Sims says that while technology brings access to more products, services or information than at any previous time, with it come new challenges in ensuring consumer protections in a changing world.
“In the past year we’ve been working on issues as varied as the sharing economy, rogue online traders, and, of course, raising awareness about scam artists finding ever-more sophisticated ways to part people from their hard-earned cash,” Sims told an audience at the National Consumer Congress on Wednesday.
“We’re seeing new retail practices like ‘subscription traps’, some of which do and some of which don’t comply with Australian Consumer Law, and the challenges of working with and ensuring compliance with what is a truly global marketplace.”
“The amount of data people share day to day is enormous, yet much of it is inaccessible to the people who created it. And often this is taken for granted by the consumer.
“It’s in this sort of situation that advocacy can make a significant impact. By fighting for the rights of the consumer in a changing digital landscape, you can help ensure that consumer protection moves with the times and that consumers are not caused detriment by fast moving, disruptive technologies or by anti-competitive responses to those technologies by incumbent businesses.”
He was scathing about some large companies and their attitudes towards customers.
“Since coming into this position 5½ years ago, I am continually puzzled as to why some large companies treat their customers so badly, and with so little respect,” Sims told his audience.
“We are often told that companies will only succeed by meeting customer needs. It is clear that some companies seek to deceive their consumers about these needs.
“Companies also often enter public policy debates making only self-serving arguments. This is why it is vital that you and we are available to put a counter view.
“Companies often then wonder why their standing in the community and their ability to influence public debate is so low. They often do not seem able to connect the obvious dots.”
Sims said consumer advocacy was essential to ensuring all consumers gained the benefits of a well-functioning market economy and, “while the ACCC plays a role in this through our enforcement and compliance activities, we cannot do this alone".
“And this is where you all come in. A big part of today is to acknowledge the importance of the work you all do.
“When consumers experience unfairness, whether through unconscionable conduct, being misled or deceived, or finding themselves locked into a standard form contract containing terms that unfairly benefit the business, it’s all too easy for them to become angry and disengage from the process of defending their rights.
“The contribution you all make to empowering consumers is considerable and essential to making sure that our market economy works as it should.”
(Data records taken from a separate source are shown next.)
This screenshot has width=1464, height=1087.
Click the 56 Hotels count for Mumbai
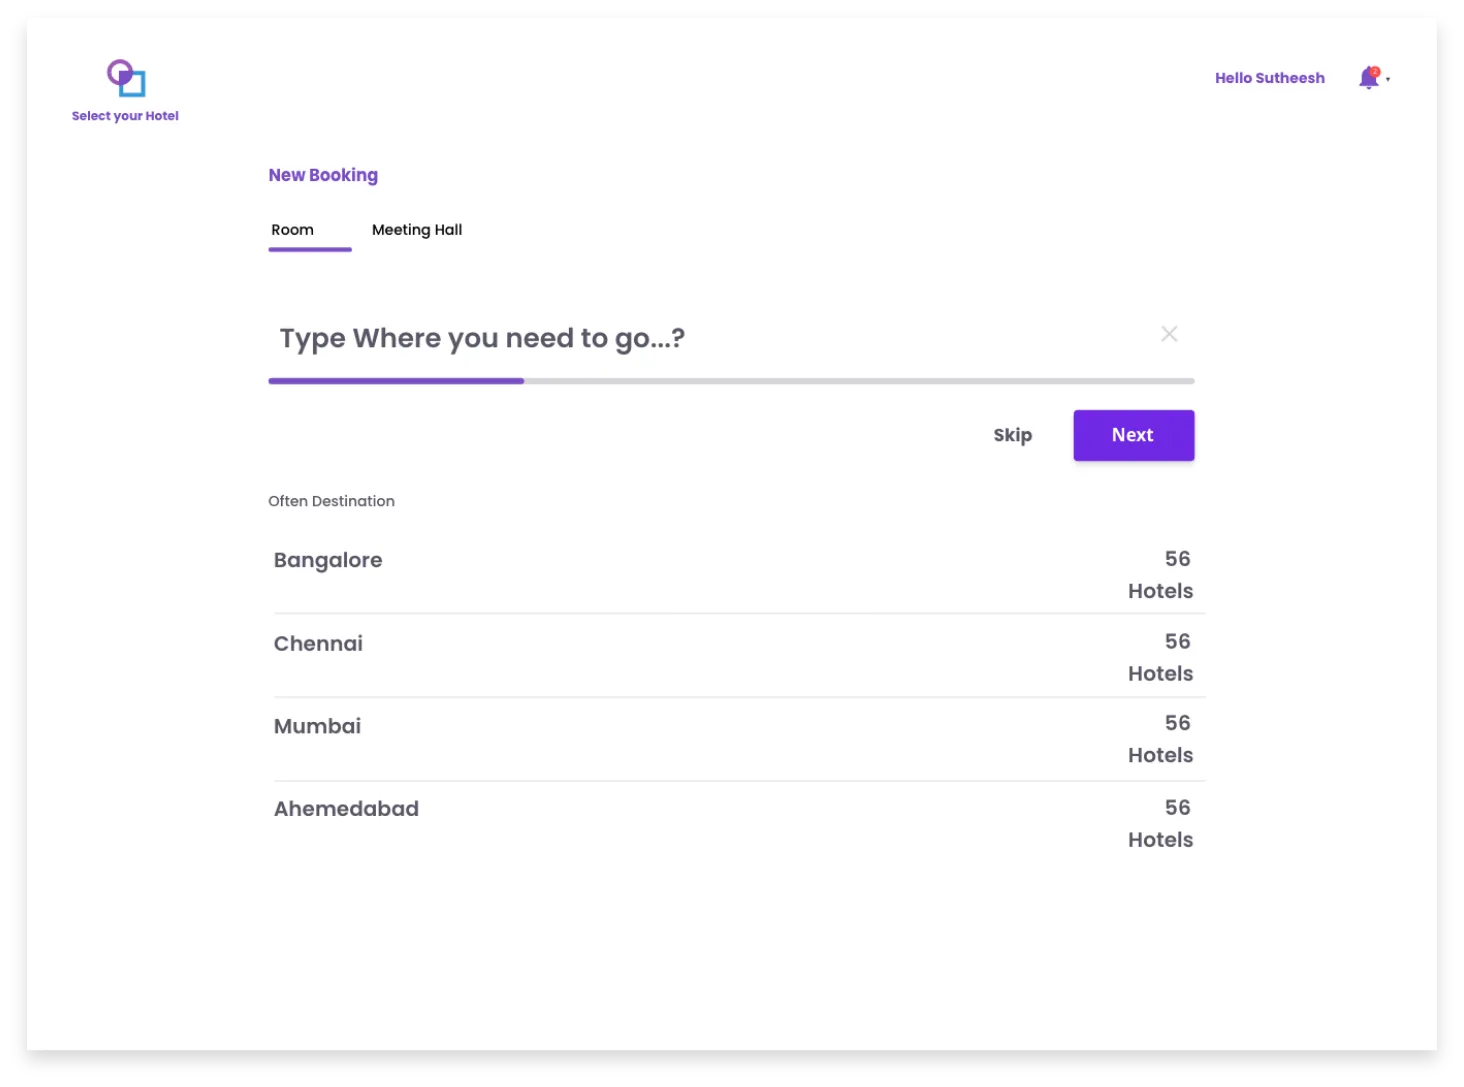pos(1161,739)
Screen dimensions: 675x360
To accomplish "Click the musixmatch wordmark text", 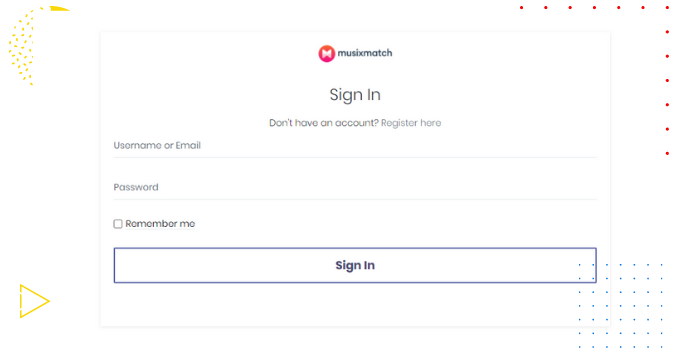I will point(365,53).
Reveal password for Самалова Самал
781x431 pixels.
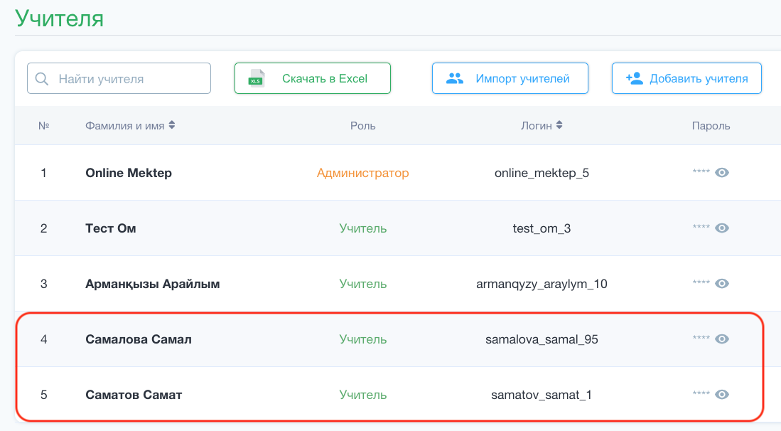tap(722, 339)
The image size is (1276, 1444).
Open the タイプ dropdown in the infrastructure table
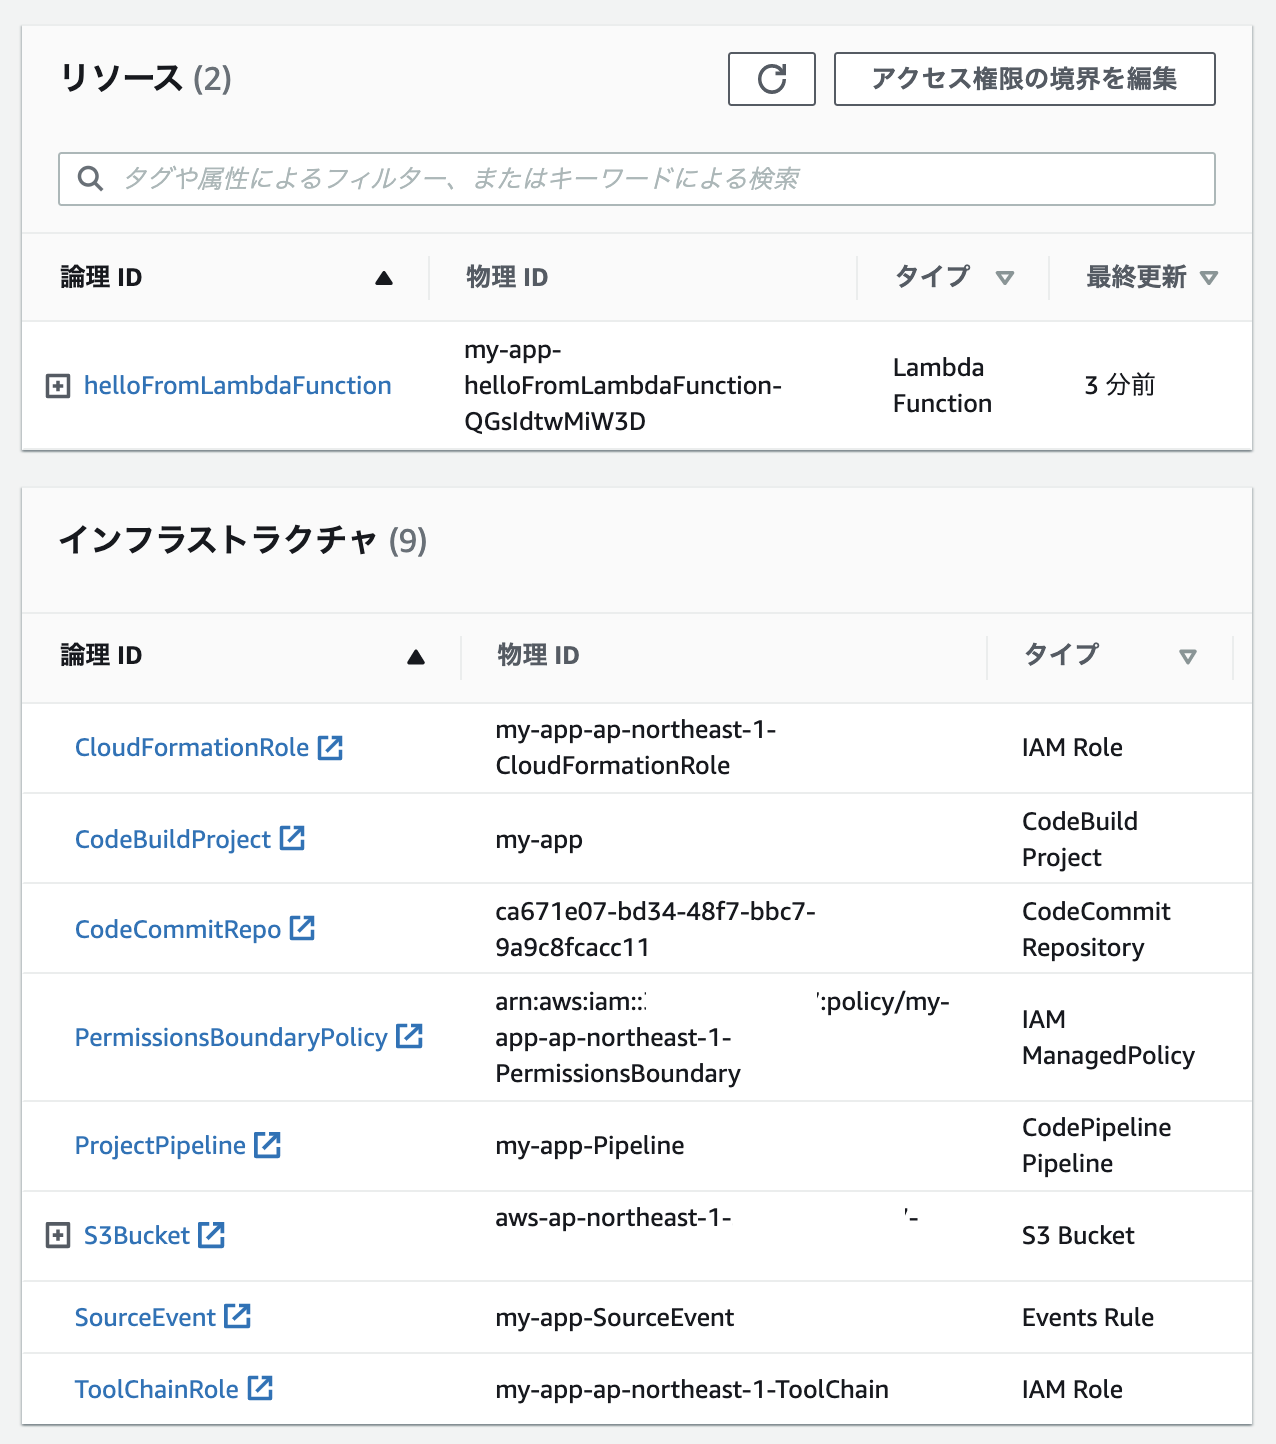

Sims said the ACCC’s consumer-focused priorities covered a diverse range of areas and the commission would move beyond the “traditional” areas of consumer guarantees from, for example, consumers’ well-known rights for a repair, replacement or refund when sold defective goods such as clothing, electrical items and household appliances.
The telecommunications industry is on notice of more scrutiny from the ACCC, with Sims saying this year the commission will look at more complex products such as motor vehicles and the provision of services in industries such as telecommunications and airline travel.
He said the commission’s new car retailing market study would also look at the difficulties consumers faced when trying to exercise their consumer guarantee rights and the factors that contribute to this.
The study would go beyond consumer guarantees and cover issues such as access to data and efficiency and emission claims.
“The access to data issues in particular have implications across many areas of interest to consumers.
“Clarity around broadband speed advertising for consumers will also be a focus. Consumers are calling for standardised information to help them make informed comparisons between the different speeds available on the market.”
Sims reconfirmed the ACCC’s recent announcement that, to address broadband speed issues, it had published six principles to help ensure Internet service providers’ claims about broadband speeds weren’t misleading under Australian Consumer Law.
“We will also publish a best-practice broadband speeds advertising guide for providers in the coming months and we’re hoping there’s some more news to announce soon in relation to a broadband monitoring programme.”
On the year-long review of Australian Consumer Law, Sims said consumer groups had “brought a lot to the table and the review had provided the opportunity to examine the law and determine what was working and what could be improved".
He made it clear he considered penalties for breaches of the law were inadequate.
“One point we have particularly advocated for during the review is the importance of penalties that act as an effective deterrent.
“To be effective, the penalties handed out to companies that breach consumer laws have to make their boards and shareholders sit up and take notice.
“You would have heard me say this before, but the penalties, as they currently stand, simply do not resonate. And they certainly don’t reflect the detriment experienced by the consumer as a result of the misconduct.”
Sims said penalties should be seen as more than just a cost of doing business.
“And businesses should understand the seriousness of the issues involved with them breaking the law,” he warned.